Prometeo creció normalmente, con la salvedad de que cuando
comía mucho parecía sobrecalentarse. Hiller y él salían juntos y recorrían la
ciudad como padre e hijo, siempre evitando que los pistones del niño quedasen a
la vista.
Eventualmente
Hiller renunció a su trabajo, vendió los restos de Hércules a una editorial
emergente y los muebles de su compañera los subastó uno a uno. Cuando
salía, Ema cuidaba del niño acogiéndolo en su cabina. Parecía
muy feliz de tener a la criatura en su interior.
La
vida le entregó una monotonía feliz al doctor, al menos hasta que el niño tuvo
seis años.
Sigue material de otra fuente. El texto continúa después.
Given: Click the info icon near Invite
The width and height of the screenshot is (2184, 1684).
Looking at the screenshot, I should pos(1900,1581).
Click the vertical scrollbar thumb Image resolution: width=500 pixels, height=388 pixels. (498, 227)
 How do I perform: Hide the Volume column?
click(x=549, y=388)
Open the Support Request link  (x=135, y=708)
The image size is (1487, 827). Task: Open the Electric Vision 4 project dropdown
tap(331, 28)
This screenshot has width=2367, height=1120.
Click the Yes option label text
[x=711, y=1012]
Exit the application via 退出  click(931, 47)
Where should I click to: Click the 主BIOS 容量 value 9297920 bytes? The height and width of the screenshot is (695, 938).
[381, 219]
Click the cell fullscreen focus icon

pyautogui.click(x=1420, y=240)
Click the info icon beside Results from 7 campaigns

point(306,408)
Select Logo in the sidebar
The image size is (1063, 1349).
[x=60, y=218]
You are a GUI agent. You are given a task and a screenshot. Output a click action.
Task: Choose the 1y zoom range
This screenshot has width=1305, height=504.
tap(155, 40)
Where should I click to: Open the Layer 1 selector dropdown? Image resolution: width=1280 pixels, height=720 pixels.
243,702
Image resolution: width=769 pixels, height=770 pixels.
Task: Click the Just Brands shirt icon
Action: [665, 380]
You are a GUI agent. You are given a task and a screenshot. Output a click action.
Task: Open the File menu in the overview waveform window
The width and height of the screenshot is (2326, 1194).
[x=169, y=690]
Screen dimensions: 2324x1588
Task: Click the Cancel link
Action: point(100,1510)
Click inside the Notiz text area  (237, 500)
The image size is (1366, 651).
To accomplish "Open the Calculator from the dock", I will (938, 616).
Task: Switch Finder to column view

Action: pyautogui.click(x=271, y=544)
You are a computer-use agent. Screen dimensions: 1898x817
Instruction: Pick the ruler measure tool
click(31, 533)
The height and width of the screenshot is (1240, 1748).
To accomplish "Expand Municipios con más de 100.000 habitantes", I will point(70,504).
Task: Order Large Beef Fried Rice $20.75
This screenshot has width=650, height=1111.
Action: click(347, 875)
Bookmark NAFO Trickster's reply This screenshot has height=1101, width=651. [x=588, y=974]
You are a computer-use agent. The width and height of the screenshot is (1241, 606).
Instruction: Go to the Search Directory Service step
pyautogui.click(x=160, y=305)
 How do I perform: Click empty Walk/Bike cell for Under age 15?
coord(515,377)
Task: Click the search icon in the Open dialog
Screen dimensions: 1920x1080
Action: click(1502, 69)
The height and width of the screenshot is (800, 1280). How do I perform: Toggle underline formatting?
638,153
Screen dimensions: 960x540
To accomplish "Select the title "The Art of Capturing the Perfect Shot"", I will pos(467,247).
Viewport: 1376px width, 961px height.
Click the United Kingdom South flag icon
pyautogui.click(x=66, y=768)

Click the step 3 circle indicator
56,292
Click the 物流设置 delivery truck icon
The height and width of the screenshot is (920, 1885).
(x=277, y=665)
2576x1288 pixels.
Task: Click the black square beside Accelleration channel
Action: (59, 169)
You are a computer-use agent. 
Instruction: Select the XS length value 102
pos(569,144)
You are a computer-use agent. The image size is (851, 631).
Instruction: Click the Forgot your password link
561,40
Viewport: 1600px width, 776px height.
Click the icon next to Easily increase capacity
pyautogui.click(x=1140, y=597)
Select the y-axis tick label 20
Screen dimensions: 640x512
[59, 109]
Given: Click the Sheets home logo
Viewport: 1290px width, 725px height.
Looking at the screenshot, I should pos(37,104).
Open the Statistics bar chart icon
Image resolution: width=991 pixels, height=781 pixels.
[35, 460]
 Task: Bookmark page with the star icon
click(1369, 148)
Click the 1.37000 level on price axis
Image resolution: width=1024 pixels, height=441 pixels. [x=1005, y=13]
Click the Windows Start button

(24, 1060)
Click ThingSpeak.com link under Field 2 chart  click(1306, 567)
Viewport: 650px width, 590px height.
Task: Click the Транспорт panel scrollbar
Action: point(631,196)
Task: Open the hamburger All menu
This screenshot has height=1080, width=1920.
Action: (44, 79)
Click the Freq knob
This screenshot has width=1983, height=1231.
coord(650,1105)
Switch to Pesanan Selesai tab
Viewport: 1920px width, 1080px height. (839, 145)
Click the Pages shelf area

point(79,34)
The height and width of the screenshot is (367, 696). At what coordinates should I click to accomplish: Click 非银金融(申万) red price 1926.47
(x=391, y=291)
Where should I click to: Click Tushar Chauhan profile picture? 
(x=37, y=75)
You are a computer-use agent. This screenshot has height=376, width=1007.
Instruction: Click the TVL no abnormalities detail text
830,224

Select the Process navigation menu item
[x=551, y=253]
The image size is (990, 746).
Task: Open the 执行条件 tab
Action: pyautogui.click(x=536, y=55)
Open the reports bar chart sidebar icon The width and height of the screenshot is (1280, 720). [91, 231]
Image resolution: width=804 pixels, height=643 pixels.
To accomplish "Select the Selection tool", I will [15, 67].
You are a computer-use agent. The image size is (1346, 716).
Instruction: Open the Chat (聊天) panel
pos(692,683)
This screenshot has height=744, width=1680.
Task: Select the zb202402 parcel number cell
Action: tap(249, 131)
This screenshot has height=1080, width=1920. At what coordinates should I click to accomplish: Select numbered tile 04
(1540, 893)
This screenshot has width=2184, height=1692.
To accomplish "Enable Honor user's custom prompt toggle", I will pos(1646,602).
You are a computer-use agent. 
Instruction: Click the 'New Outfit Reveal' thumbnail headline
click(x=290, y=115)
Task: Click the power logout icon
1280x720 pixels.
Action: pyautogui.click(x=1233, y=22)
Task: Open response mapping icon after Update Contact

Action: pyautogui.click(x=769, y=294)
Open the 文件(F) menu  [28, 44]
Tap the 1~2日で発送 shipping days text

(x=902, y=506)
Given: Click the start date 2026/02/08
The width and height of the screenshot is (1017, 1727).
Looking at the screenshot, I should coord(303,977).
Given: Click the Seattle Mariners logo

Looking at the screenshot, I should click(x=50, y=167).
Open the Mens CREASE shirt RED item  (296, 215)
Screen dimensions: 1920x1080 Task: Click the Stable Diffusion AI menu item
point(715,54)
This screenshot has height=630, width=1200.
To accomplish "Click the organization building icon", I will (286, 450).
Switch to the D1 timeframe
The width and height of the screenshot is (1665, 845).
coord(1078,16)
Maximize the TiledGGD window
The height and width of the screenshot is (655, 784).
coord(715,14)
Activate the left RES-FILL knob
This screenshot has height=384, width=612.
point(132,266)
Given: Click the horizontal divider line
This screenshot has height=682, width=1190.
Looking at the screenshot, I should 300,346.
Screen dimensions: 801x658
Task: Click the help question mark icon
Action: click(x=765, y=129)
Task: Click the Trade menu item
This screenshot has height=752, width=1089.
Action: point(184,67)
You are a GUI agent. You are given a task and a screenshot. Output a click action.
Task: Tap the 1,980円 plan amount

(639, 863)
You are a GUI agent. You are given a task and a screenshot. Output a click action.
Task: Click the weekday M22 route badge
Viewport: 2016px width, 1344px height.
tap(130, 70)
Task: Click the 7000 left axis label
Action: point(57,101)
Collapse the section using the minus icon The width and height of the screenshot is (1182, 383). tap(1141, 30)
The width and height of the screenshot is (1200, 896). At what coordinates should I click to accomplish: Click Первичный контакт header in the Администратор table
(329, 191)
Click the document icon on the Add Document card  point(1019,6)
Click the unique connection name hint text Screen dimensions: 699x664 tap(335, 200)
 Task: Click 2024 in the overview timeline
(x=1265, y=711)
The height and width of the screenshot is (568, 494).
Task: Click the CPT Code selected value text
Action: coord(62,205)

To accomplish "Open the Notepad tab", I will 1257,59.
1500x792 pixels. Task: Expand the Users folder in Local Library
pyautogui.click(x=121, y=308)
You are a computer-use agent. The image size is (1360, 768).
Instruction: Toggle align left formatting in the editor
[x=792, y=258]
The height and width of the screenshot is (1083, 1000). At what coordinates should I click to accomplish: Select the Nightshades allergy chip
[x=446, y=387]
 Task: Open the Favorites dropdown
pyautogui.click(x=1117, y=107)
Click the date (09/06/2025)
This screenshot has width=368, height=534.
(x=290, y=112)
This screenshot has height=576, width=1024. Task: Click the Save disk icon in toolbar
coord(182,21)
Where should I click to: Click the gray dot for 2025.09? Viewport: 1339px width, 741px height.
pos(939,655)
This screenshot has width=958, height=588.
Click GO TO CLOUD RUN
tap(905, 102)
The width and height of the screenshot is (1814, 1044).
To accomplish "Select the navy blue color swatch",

Al no tener cuerdas vocales, el niños se había comunicado hasta
entonces emitiendo sonidos de distinta intensidad, pero el día de su cumpleaños
logró modular palabras humanas.
—Su
nombre no es Ema—dijo Prometeo—. Dice que está muy
cansada que le digas así, ese no es su nombre.
Knut
Hiller estaba confundido ante estas palabras, pero en vez de atenderlas hizo un
ademán con las manos. El niño se molestó y sus ojos comenzaron a arder como dos
pequeñas fogatas. Corriendo se metió en la cabina y comenzó a gritar.
—No
se llama Ema, y dice que tú la tienes cautiva.
El
doctor movió la cabeza.
—Yo
no haría eso, soy un buen hombre ¿no?
—Ella
dice que eso no le importa, porque quiere volar.
Él
argumentó un poco más, refiriéndose a su acuerdo, a cuánto la amaba, pero nada
de eso sirvió. La única conclusión que tenía a mano era que realmente nunca
había sido querido.
Abrió
la puerta de la bodega de par en par, por primera vez desde la llegada de Ema
II. Sabía lo que iba a pasar, sintió el frío de la tarde en su rostro. Dejó
camino para el biplano. Prometeo se acomodó en la cabina como
lo haría un piloto adulto, hasta que el motor de la máquina comenzó a rugir y
lentamente comenzó a moverse hasta la puerta. Se elevó con cuidado, dio un giro
y desapareció. Ninguno de los dos se despidió, lo que le pareció
correcto.
Hiller
miró la bodega, esperó a la noche y cerró las puertas por fuera con un viejo
candado que Jaroslawa había comprado. En un ademán, que él mismo clasificó como
infantil, volvió a mirar el cielo por última vez.